La Georgetown University è una delle università coinvolte nello scandalo (Foto di Win McNamee / Getty Images)

È iniziata che era già un meme: foto di ragazzini photoshoppati su corpi di atleti nel tentativo di spacciarli come giovani promesse dello sport e garantire così loro l’accesso in alcuni college del circuito Ivy League, che riunisce le migliori istituzioni universitarie americane. Fa anche un po’ ridere il nome che l’FBI ha dato all’intera operazione, di cui martedì sono stati rivelati i primi dettagli, e cioè “Operation Varsity Blues”, in riferimento alle giacche delle divise studentesche ma anche, lasciateci immaginare, alla ben più seria Operazione Varsity condotta nel 1945 sul Reno, in Germania, dall’esercito americano e britannico contro i nazisti. Riferimenti storici a parte, di questo sordido affare si parla perché ci sono dei genitori decisamente famosi – Felicity Huffman di Desperate Housewives e Lori Loughlin di Full House – accusati di aver pagato delle tangenti per far accettare i figli (che erano all’oscuro di tutto, dice Buzzfeed) in alcuni dei più rinomati college statunitensi. Tra gli atenei coinvolti ci sono infatti Yale, Stanford, UCLA, Georgetown, University of San Diego, Wake Forest, University of Texas e University of Southern California.

Ma andiamo con ordine. Operation Varsity Blues, per ora, ha coinvolto almeno 50 persone tra cui, oltre alle celebrity che non sono neanche l’aspetto più divertente e surreale dell’intera faccenda, anche diversi allenatori universitari, intermediari di un complesso sistema di ricatti e mazzette messo in piedi da William “Rick” Singer e la Key Worldwide Foundation, fantomatica società che formalmente si occupava di preparare gli studenti agli esami di ammissione. Singer, che è stato accusato di racket, riciclaggio di denaro sporco e ostruzione della giustizia, si è dichiarato colpevole martedì pomeriggio con una frase degna di un cattivo da fumetto: «Mi assumo io la responsabilità di tutto. Ho architettato tutto io, ho messo io tutte le persone al loro posto e ho effettuato io tutti i pagamenti». Secondo l’accusa, tra il 2011 e il 2019 Singer avrebbe incassato all’incirca 25 milioni di dollari dai genitori benestanti che lo avrebbero pagato per fare, praticamente, di tutto.

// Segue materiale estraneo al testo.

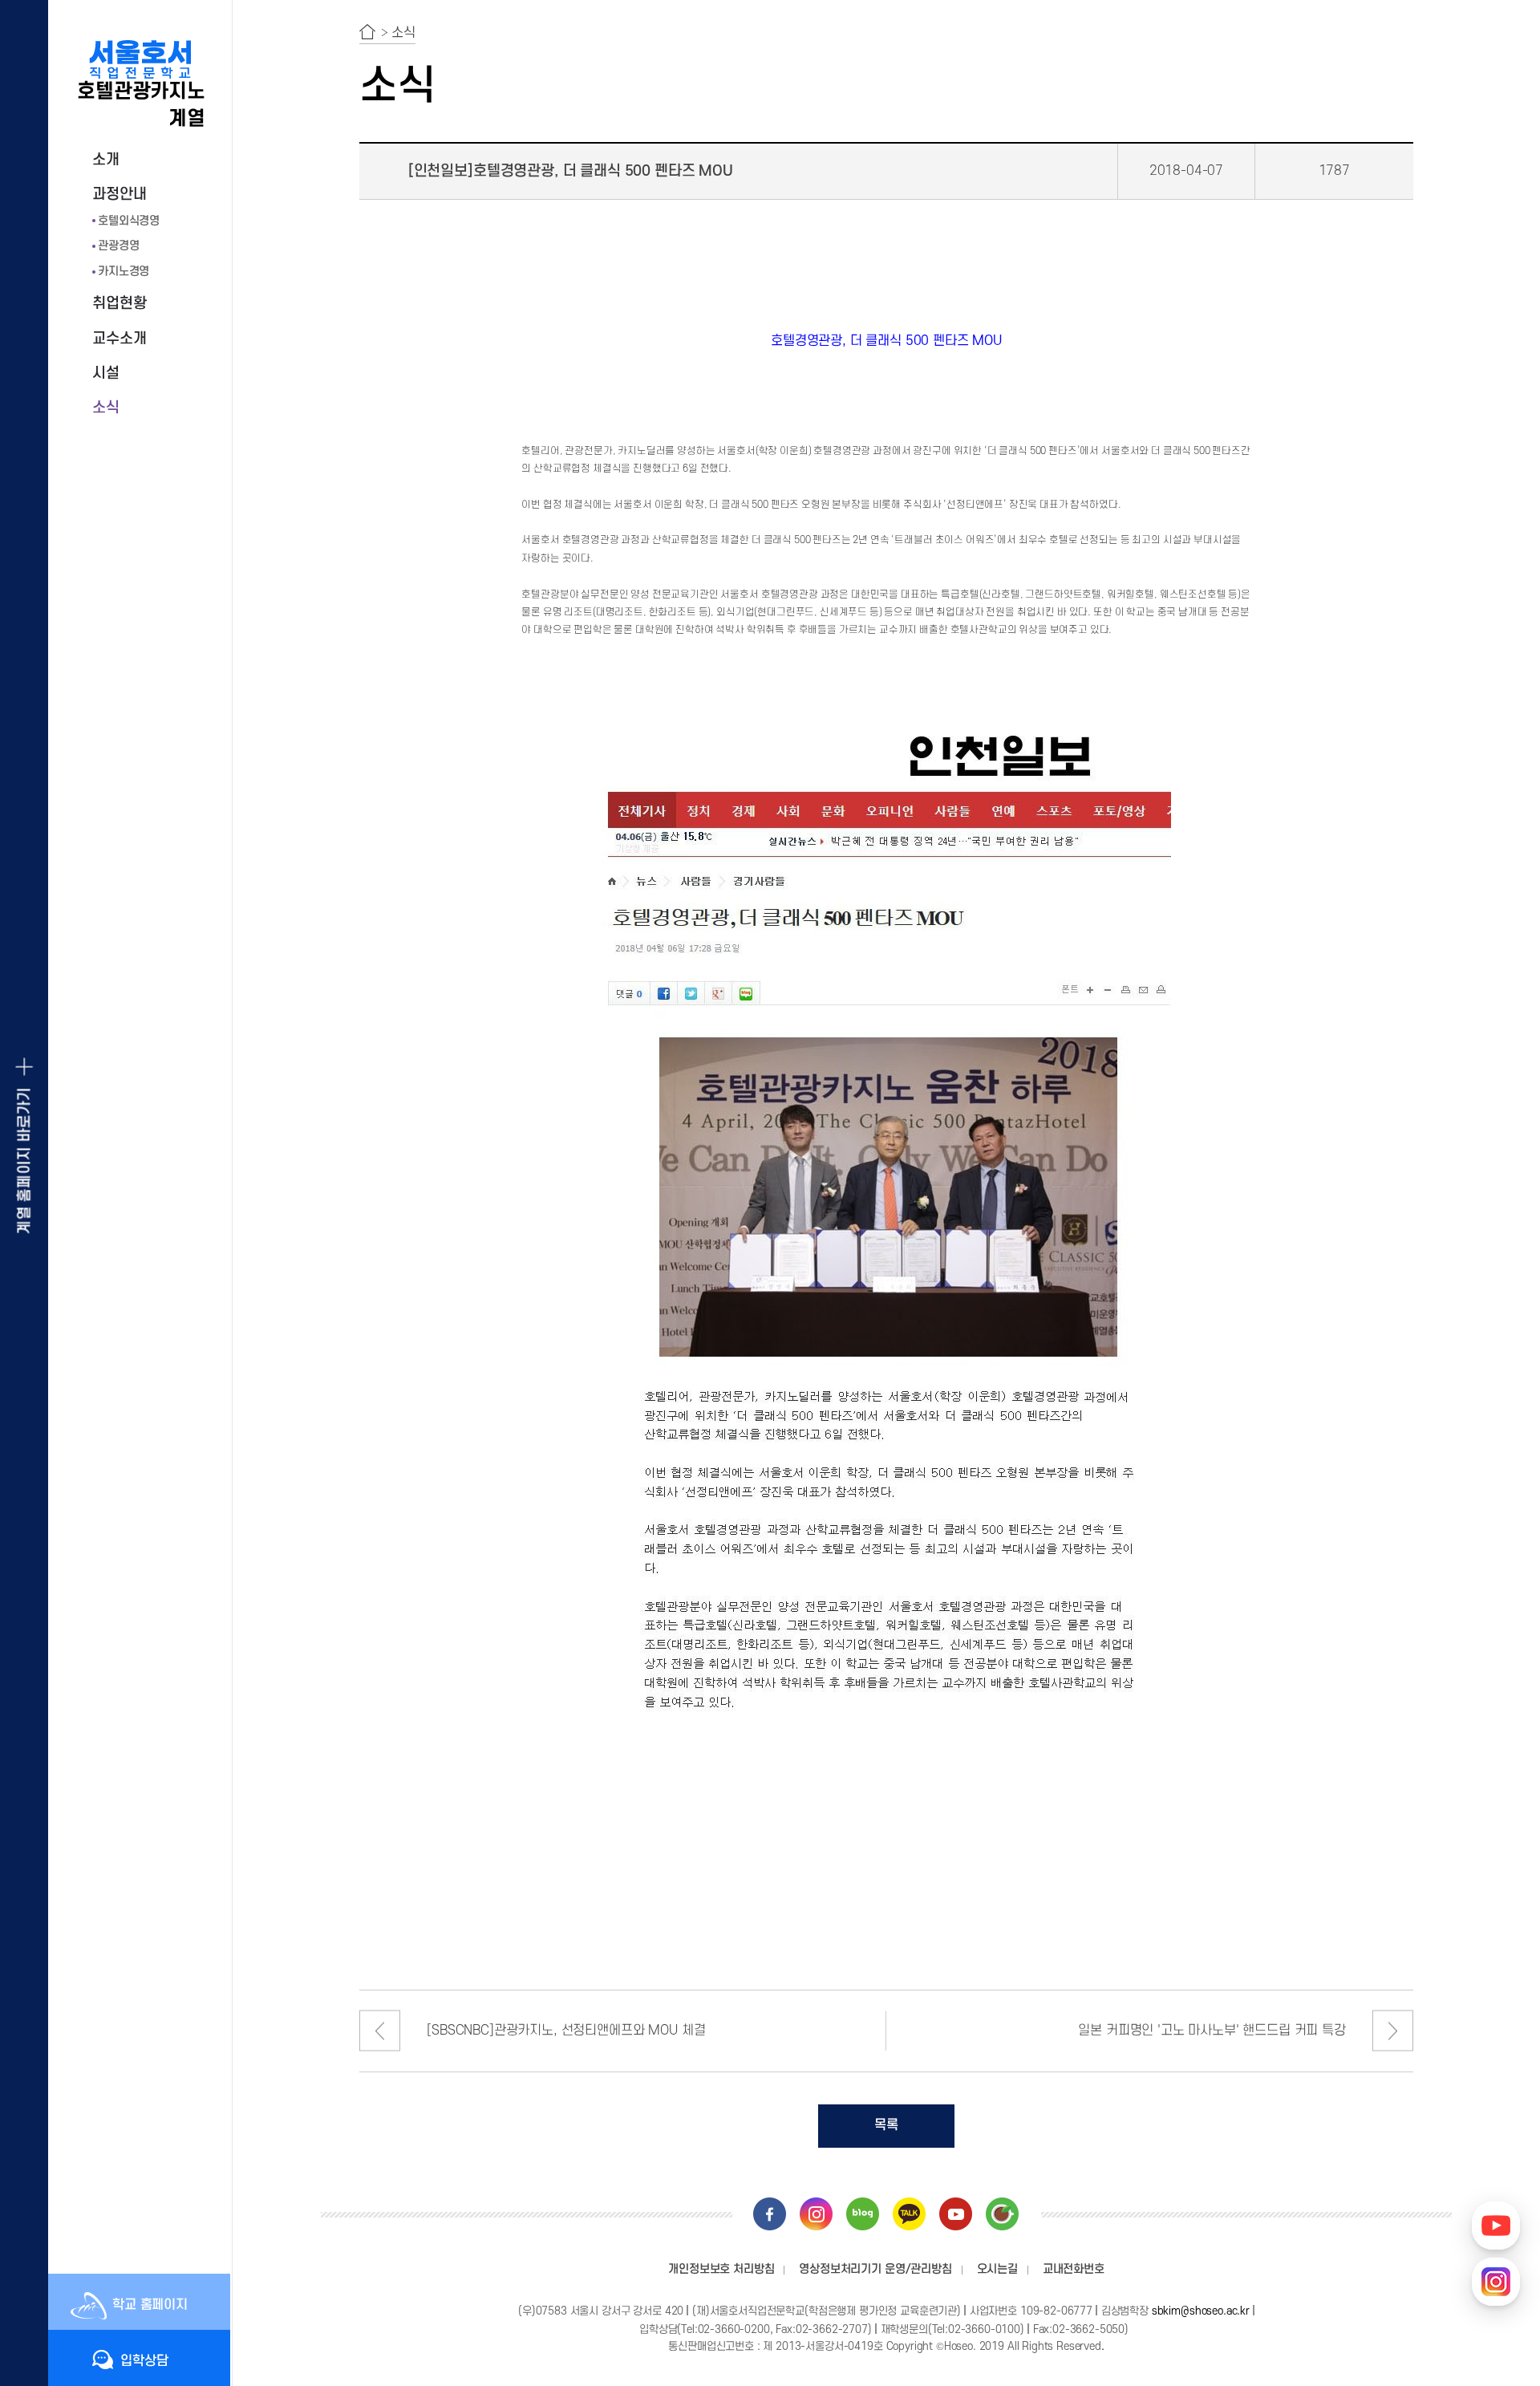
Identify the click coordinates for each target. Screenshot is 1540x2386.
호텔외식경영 (129, 221)
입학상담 (144, 2361)
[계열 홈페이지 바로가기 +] (24, 1193)
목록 (886, 2125)
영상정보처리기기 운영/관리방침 (875, 2269)
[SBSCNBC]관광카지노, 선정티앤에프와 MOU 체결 (566, 2030)
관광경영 (118, 246)
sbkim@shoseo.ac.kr (1201, 2311)
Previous (379, 2031)
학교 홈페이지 (150, 2305)
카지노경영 (123, 271)
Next (1392, 2031)
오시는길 (997, 2269)
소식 (106, 408)
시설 (106, 373)
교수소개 (119, 339)
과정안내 (119, 194)
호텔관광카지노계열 (141, 105)
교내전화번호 (1073, 2269)
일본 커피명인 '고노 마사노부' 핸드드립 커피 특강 (1212, 2030)
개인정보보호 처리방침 (721, 2269)
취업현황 (119, 303)
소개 (106, 160)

Superati infatti i metodi di corruzione più convenzionali e antichi (come le donazioni), nuovi e vecchi ricchi avrebbero corrisposto a Singer sostanziose tariffe, che si aggiravano tra i 200.000 e i 6 milioni di dollari, pur di catapultare i figli nel college desiderato.

I servizi offerti dalla Key Worldwide erano diversi: intanto la possibilità di usufruire di un “supervisore” che potesse fare i test al posto della progenie, o che almeno potesse correggerne le risposte sbagliate una volta finito l’esame di ammissione, quindi la creazione ad hoc di profili da piccoli fenomeni sportivi che potessero gabbare i selezionatori (tutte le università americane, come i telefilm insegnano, hanno una quota dedicata alle borse di studio per le attività sportive). Ed è qui che entrano in gioco i lavori di Photoshop su ignari adolescenti e le fantasiose revisioni del curriculum. Scrive The Cut che Huffman (che è stata addirittura arrestata e rilasciata su cauzione per 250.000 dollari) ha pagato 15.000 dollari per avere uno dei supervisori della compagnia di Singer nella sala d’esame mentre sua figlia teneva il test SAT, un test attitudinale molto diffuso per l’ammissione ai college degli Stati Uniti. Loughlin e suo marito Mossimo Giannulli, invece, avrebbero pagato 500.000 dollari perché le figlie fossero reclutate nella squadra di canottaggio della University of Southern California: ovviamente nessuna delle due ragazze aveva mai tenuto in mano un remo in vita sua. Manco a dirlo, i social e i giornali si sono scatenati – “Rich people are Photoshopping their disappointing kids” titola The Outline – mentre Tyler Cowen su Bloomberg non ha potuto fare a meno di notare come, ormai, certe università “di prestigio” non ci provino nemmeno ad applicare i principi di egalitarismo di cui si fanno portavoci.